PROBLEM – Report all lines of the data below that hold the word "opens".

SUPPLIED RECORDS –
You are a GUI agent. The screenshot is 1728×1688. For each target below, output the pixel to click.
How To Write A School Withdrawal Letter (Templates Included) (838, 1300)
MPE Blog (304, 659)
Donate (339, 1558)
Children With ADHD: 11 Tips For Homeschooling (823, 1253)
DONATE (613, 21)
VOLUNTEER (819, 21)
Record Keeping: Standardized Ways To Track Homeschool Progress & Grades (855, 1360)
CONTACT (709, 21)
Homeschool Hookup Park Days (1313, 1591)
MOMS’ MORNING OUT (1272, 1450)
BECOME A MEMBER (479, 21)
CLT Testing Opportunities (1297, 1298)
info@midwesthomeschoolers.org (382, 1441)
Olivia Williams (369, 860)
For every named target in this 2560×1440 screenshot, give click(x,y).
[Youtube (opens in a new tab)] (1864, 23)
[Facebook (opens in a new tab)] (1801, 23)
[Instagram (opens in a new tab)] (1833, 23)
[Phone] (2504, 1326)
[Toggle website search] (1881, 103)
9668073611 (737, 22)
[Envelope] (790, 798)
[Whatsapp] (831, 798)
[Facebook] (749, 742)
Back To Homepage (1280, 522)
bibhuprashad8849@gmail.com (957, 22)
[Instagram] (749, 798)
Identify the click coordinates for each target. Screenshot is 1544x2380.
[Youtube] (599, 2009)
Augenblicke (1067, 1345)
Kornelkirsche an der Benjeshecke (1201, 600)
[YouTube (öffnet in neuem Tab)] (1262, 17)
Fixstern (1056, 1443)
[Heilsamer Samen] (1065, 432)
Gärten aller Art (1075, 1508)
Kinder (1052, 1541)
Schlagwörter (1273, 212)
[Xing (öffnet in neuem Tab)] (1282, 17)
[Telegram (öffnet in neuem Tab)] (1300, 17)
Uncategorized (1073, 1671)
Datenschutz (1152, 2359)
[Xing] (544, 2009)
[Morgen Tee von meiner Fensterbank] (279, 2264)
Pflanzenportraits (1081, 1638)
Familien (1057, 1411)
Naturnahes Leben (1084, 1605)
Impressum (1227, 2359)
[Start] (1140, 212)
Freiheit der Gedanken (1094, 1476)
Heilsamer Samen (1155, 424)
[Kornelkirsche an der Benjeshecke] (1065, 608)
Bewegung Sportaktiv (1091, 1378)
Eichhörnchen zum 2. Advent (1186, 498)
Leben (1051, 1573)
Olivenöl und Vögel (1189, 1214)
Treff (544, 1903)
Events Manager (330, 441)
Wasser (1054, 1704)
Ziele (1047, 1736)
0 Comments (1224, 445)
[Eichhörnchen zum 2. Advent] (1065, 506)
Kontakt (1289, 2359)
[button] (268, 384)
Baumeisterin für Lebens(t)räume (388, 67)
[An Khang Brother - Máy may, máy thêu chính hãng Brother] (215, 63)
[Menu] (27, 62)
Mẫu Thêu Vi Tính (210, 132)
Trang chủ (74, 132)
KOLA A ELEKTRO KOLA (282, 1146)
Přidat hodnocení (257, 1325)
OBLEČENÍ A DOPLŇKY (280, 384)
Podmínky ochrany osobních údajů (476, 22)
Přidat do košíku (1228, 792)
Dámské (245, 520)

TASK OUTPUT –
[Youtube (opens in a new tab)] (1864, 23)
[Facebook (opens in a new tab)] (1801, 23)
[Instagram (opens in a new tab)] (1833, 23)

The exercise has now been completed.